I'm computing distances between vectors of strings and using rayon to speed up that computation since I may have ~10^8 comparisons. Of course, I imagine that collecting that many results will take a few seconds; however, I'm new to Rust and want to ensure that I'm collecting the result correctly since it appears that the latency of the function is in collecting the result.
An idea of what I'm doing appears as follows:
use once_cell::sync::Lazy;
use rayon::prelude::*;
pub static POOL: Lazy<rayon::ThreadPool> = Lazy::new(|| {
rayon::ThreadPoolBuilder::new()
.num_threads(
std::thread::available_parallelism()
.unwrap_or(std::num::NonZeroUsize::new(1).unwrap())
.get(),
)
.thread_name(move |i| format!("{}-{}", "tcrdist", i))
.build()
.expect("could not spawn threads")
});
pub fn compute_distances(seqs1: Vec<&str>, seqs2: Vec<&str>) -> Vec<u16> {
POOL.install(|| {
seqs1
.par_iter()
.flat_map(|&s1| {
seqs2
.iter()
.map(|&s2| dist_func(s1, s2))
.collect::<Vec<u16>>()
})
.collect()
})
}
Should I be using the two collects or just one somehow?
The actual code is found here.
Thanks in advance!

# [Data]

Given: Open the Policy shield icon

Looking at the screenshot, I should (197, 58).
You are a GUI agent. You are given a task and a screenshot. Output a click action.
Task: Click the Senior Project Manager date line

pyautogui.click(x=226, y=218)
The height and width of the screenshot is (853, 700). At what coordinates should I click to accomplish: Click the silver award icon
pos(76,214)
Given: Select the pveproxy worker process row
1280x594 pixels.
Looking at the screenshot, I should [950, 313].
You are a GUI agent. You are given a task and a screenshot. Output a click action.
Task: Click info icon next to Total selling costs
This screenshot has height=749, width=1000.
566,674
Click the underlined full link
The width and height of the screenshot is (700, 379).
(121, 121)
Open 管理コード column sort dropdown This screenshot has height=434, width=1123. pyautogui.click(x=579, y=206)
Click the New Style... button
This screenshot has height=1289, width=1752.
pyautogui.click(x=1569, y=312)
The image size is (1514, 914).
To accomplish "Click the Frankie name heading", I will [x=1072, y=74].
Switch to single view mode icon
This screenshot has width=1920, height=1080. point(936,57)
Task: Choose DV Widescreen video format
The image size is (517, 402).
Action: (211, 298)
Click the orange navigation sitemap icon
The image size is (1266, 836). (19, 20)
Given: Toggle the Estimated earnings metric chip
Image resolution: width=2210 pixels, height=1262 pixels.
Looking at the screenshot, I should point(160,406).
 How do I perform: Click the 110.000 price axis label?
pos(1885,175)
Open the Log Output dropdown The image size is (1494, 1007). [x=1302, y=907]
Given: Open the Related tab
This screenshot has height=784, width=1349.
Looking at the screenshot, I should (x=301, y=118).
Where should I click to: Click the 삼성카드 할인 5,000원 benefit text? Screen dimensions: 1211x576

# [Problems and tasks]
• 1. Decide whether each statement agrees with the Rust forum post above. Answer yes or no for each, and quote the words of the post that decide it.
(a) The poster expects the number of comparisons could reach about 10^8.
(b) The threads in the pool are named with the word "rayon".
(c) The poster describes being experienced with Rust.
• 2. Reproduce the part of the Rust forum post that runs from "I'm computing distances" up to and including "collecting the result.".
• 3. Answer these questions using the Rust forum post above.
(a) What type does the function compute_distances return?
(b) What part of the function does the poster think is causing its latency?
(c) From which crate is Lazy imported?

# [The responses]
• 1.
(a) Yes: "since I may have ~10^8 comparisons"
(b) No: ".thread_name(move |i| format!("{}-{}", "tcrdist", i))"
(c) No: "I'm new to Rust"

• 2.
I'm computing distances between vectors of strings and using rayon to speed up that computation since I may have ~10^8 comparisons. Of course, I imagine that collecting that many results will take a few seconds; however, I'm new to Rust and want to ensure that I'm collecting the result correctly since it appears that the latency of the function is in collecting the result.

• 3.
(a) Vec<u16>
(b) Collecting the result
(c) once_cell